◆ **Work to complete**:
Set the pictures aside and set down only the lines from the line holding "You are a GUI" through the end of the entries below, ends included.

++++ Exercise data

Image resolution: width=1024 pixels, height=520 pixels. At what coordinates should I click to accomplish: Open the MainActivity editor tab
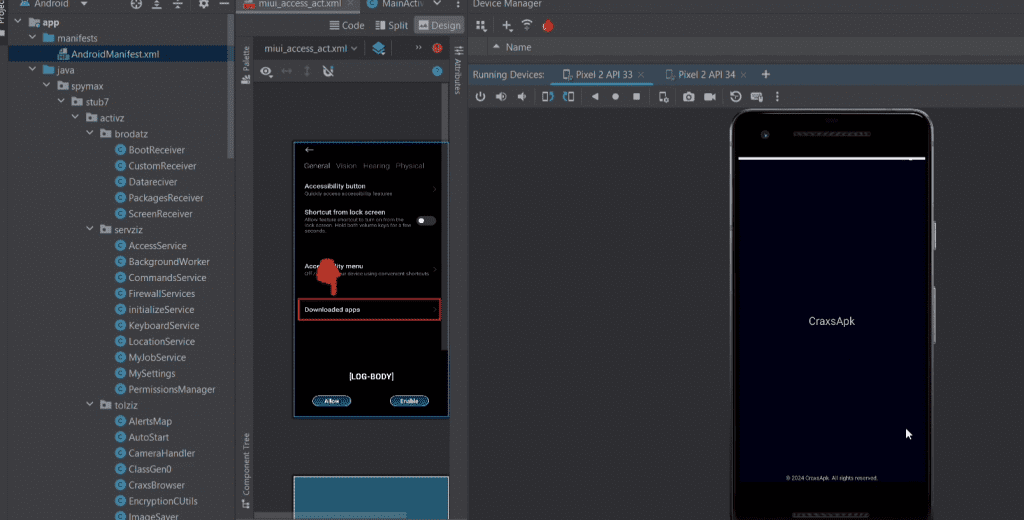[400, 4]
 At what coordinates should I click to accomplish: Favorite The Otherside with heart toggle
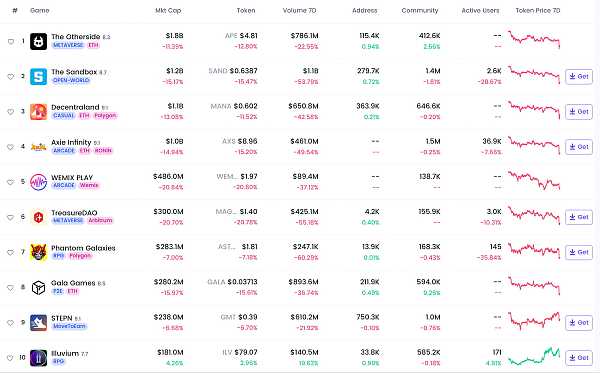(11, 42)
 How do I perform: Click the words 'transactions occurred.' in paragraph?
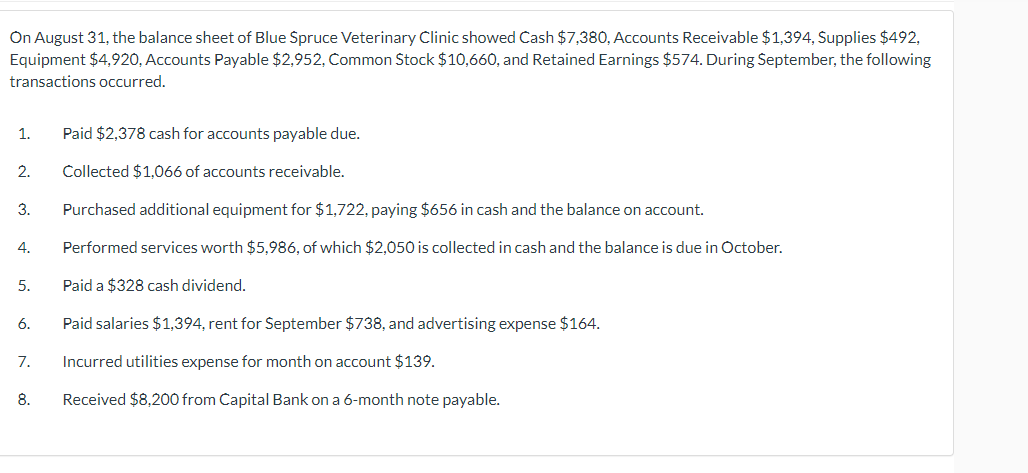point(88,82)
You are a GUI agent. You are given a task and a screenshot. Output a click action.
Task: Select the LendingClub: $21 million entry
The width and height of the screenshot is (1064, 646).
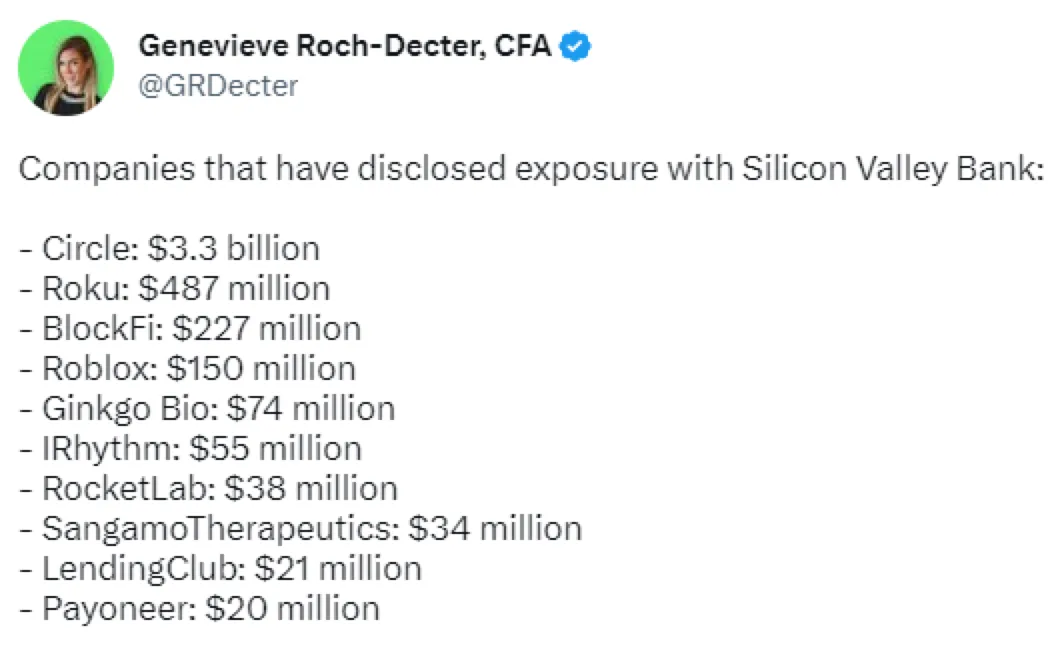click(x=221, y=568)
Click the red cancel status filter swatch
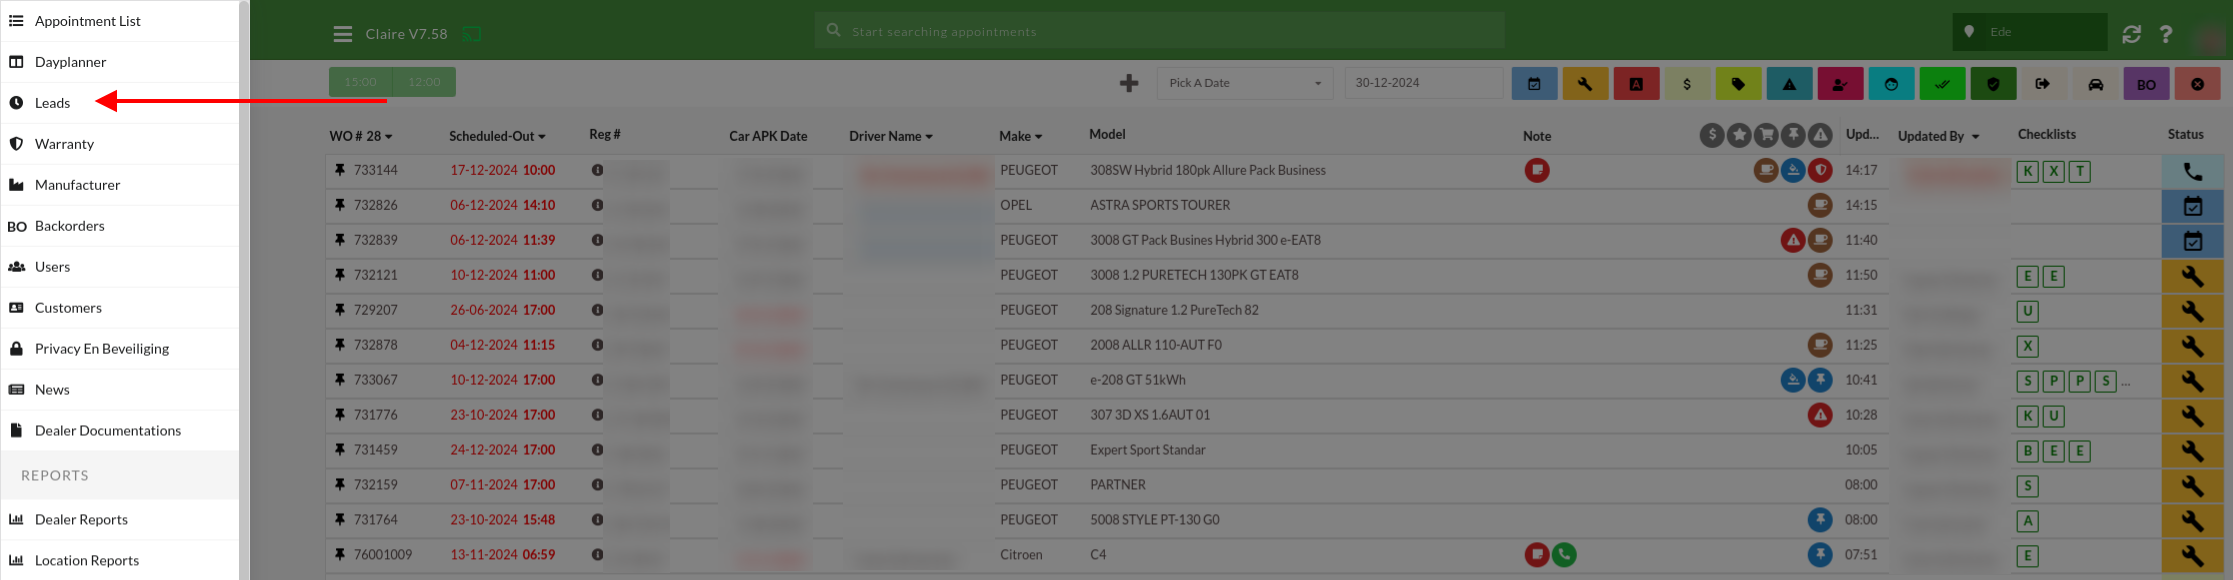The width and height of the screenshot is (2233, 580). coord(2197,84)
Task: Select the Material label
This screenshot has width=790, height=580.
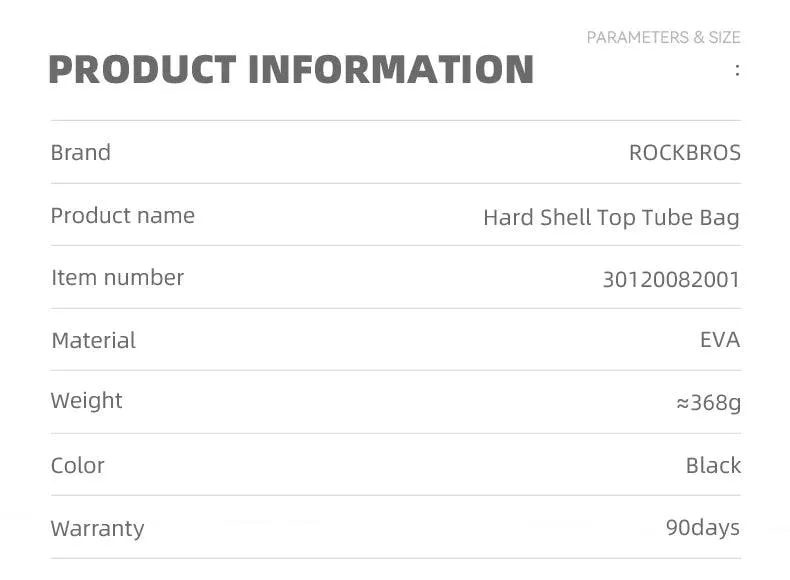Action: [94, 341]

++++++++

◆ **Answer section**:
You are a GUI agent. You are given a task and a screenshot. Output a click action.
Task: Select the LendingClub: $21 million entry
The width and height of the screenshot is (1064, 646).
click(x=221, y=568)
Click the red cancel status filter swatch
The width and height of the screenshot is (2233, 580). coord(2197,84)
Task: Select the Material label
This screenshot has width=790, height=580.
Action: [94, 341]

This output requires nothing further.